Telematics have applications beyond the auto insurance industry. Parsyl, a French startup, developed a system that monitors the condition of goods in transit between destinations. Insurance companies are integrating the technology into their products so they can identify damaged products in real-time and settle claims immediately without waiting for an extensive investigation. The technology is creating more touchpoints with business customers, leading to stickier relationships.
3. AI as a capability
AI is poised to transform the entire insurance ecosystem, allowing insurance companies to extract full value from the data they collect. Most insurers utilize about 15% of their data, but with behavior data models, they can process and analyze vast quantities of unstructured data to develop innovative products, accurately classify risk, and incentivize behaviors that mitigate loss.
Machine vision is another AI-based technology with promising applications. Machine vision analyzes images from smartphones, dash cams, satellites, and even drones to help insurers assess a broader range of risk, potentially impacting the entire underwriting and claims lifecycle.
Insurers have a unique opportunity to harness AI to create deeper customer relationships. Employees can use natural language processing to speed up access to data hidden in claims and customer service inquiries using search-based analytics. AI-powered voice authentication can be used to confirm identity and even interpret emotion so that calls are routed quickly and accurately to the person who can solve the problem.
4. The blockchain revolution
Few technologies have more potential to upend the insurance industry than blockchain. Using blockchain, adjusters and underwriters can create a single version of a claim that can be validated and updated simultaneously by multiple parties in real-time. This dramatically increases transparency and reduces administrative costs.
Blockchain also plays an important role in reducing fraud. According to McKinsey, about 10% of non-health insurance claims are fraudulent, costing the insurance industry about $40 billion a year.
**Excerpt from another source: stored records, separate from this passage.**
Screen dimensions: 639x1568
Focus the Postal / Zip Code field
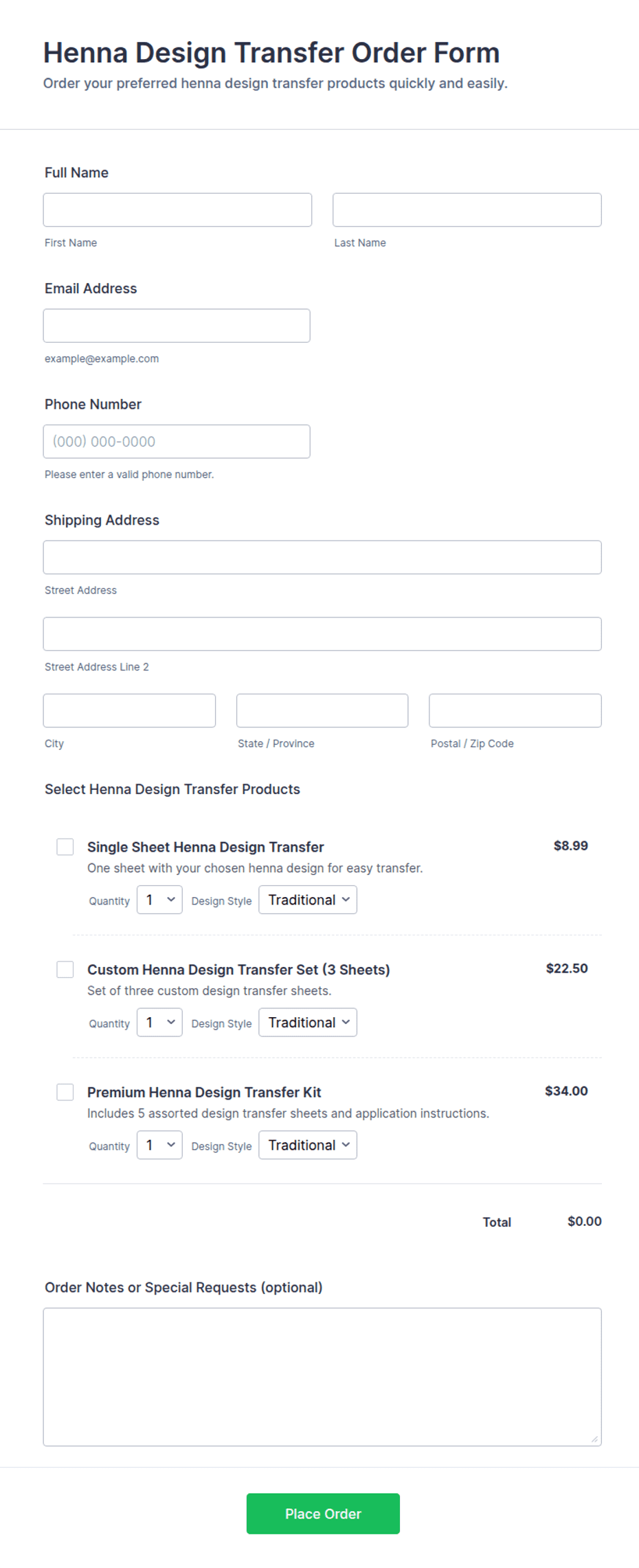[x=515, y=710]
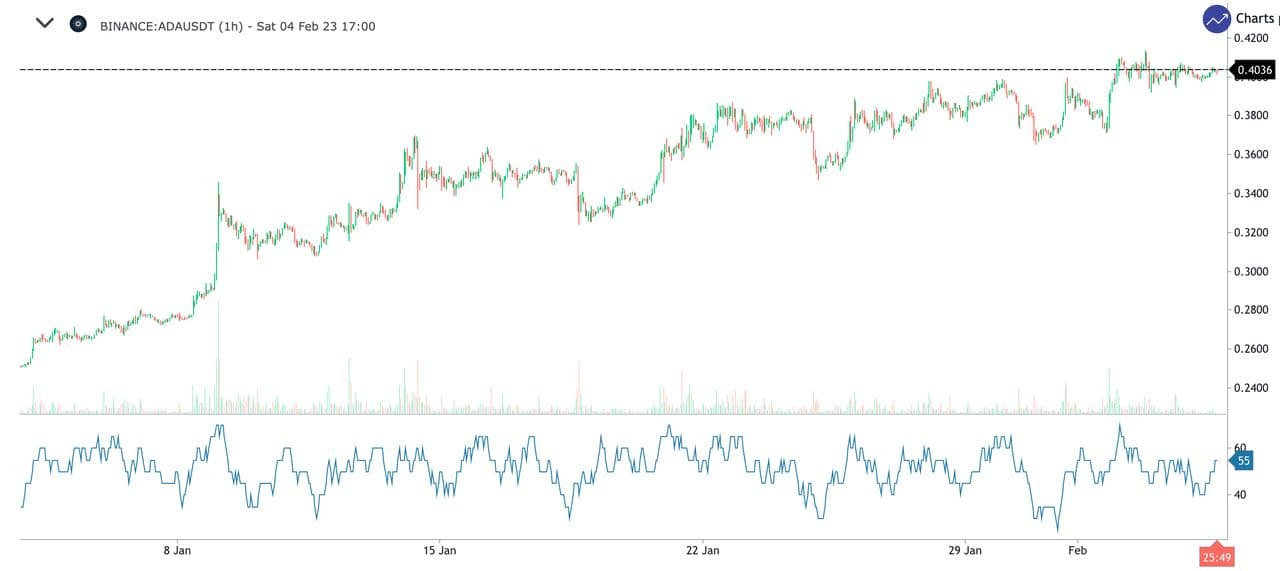Click the 60 level on the oscillator axis
The image size is (1280, 571).
(1240, 448)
Blockchain-enabled smart contracts automatically facilitate, authenticate, and enforce contract provisions.
For example, a smart life insurance contract instantaneously checks online death registers, confirms the terms, and automatically issues a payout of the claim, significantly reducing the risk of fraud. Everledger is making a name for itself in the diamond industry by creating a blockchain distributed ledger documenting all transactions involving precious gems. This information is invaluable in helping insurers detect and prevent fraud.
Preparing for the future
Digital transformation has lagged in the insurance industry, but the change is well underway. Insurance companies will build new capabilities at their own pace, but survivors will embrace new digital technologies to provide the experience their customers demand.
Successful insurers will target digital customers, capturing and analyzing data to segment them by behavior. This means moving beyond isolated interactions at policy renewals and anniversaries to build a more meaningful relationship.
Ultimately, insurance companies that transform themselves into fully connected, customer-first digital businesses will excel in the spaces they currently occupy.